Is the United States a nation of tea drinkers? Most people who know anything about the topic would probably say that we are not. While we drink quite a bit of iced tea, at least relative to the hot kind, our overall consumption doesn’t rank us among the world’s great tea-drinking nations. In fact, our twelve ounces a year only places us near the bottom end of the top seventy of tea-drinking nations, in a tie with those voracious tea drinkers in Somalia.
But that’s all changing – if we’re to believe a recent article in none other than the Washington Post, titled “America is Slowly—But Surely—Becoming a Nation of Tea Drinkers.” Their claim is that “There’s a quiet, and lightly caffeinated, trend brewing in America.” Which I won’t quibble with. As we’ve noted many times in these very pages, tea has been on the upswing here in the United States in past decades.
The post quantifies this by noting that in just over two decades there’s been a five-fold increase to $10 billion dollars annually, according to numbers provided by the US Tea Association. If that’s not enough to convince you then consider the USDA’s estimate that tea imports to the US have jumped by more than 700 percent in the last 50 years.
The article goes on to note that we like iced tea best and prefer black over any other type but also notes that green tea drinking is on the rise. Oh, and coffee consumption has largely remained stagnant for about the last 40 years. Nor will I quibble with any of this.

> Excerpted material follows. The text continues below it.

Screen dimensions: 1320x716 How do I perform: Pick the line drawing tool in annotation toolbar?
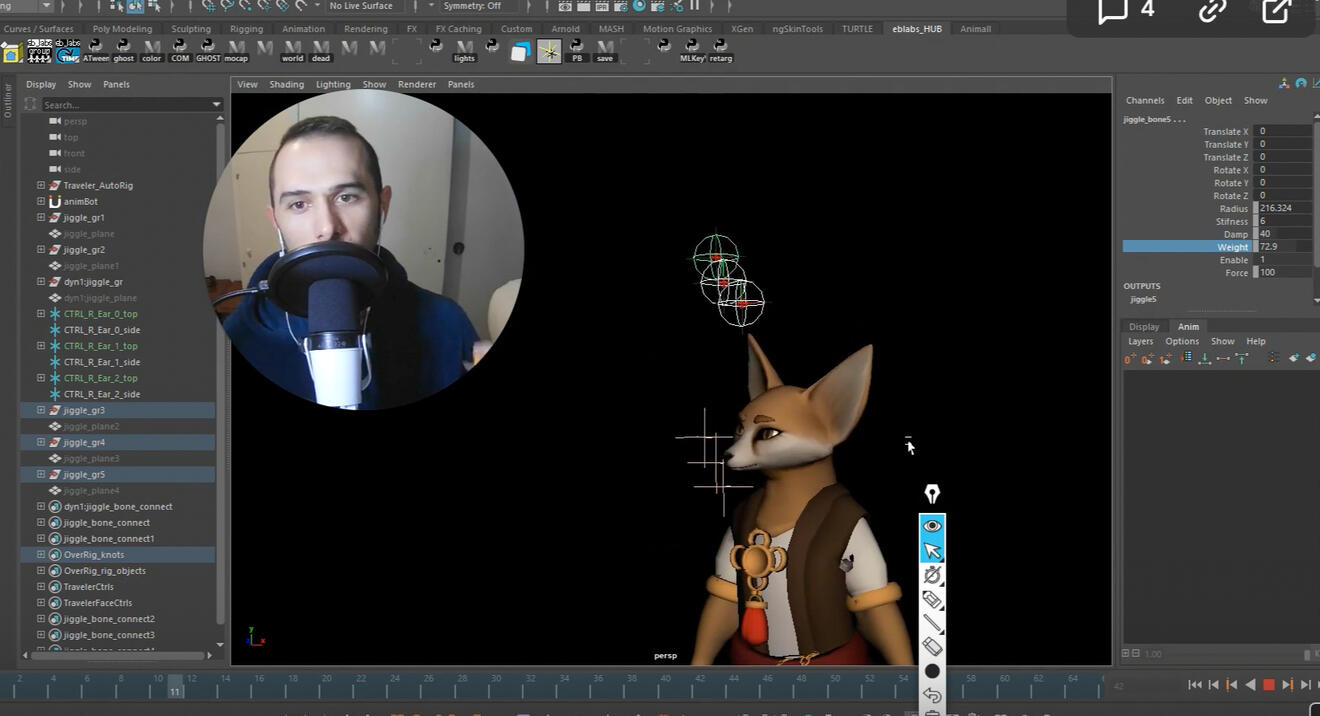[x=932, y=623]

But while I can’t really argue with any of the above I’d stop short of saying that we’ve become or are becoming a nation of tea drinkers, as much as I’d like that. The article claims that “Tea has infiltrated most Americans’ everyday routine,” but I’d venture to say that for many of the people I know – with a rare exception now and then – tea still is a subject that barely comes up on their radar. Which is anecdotal evidence at best but that’s my opinion and I’m sticking with it.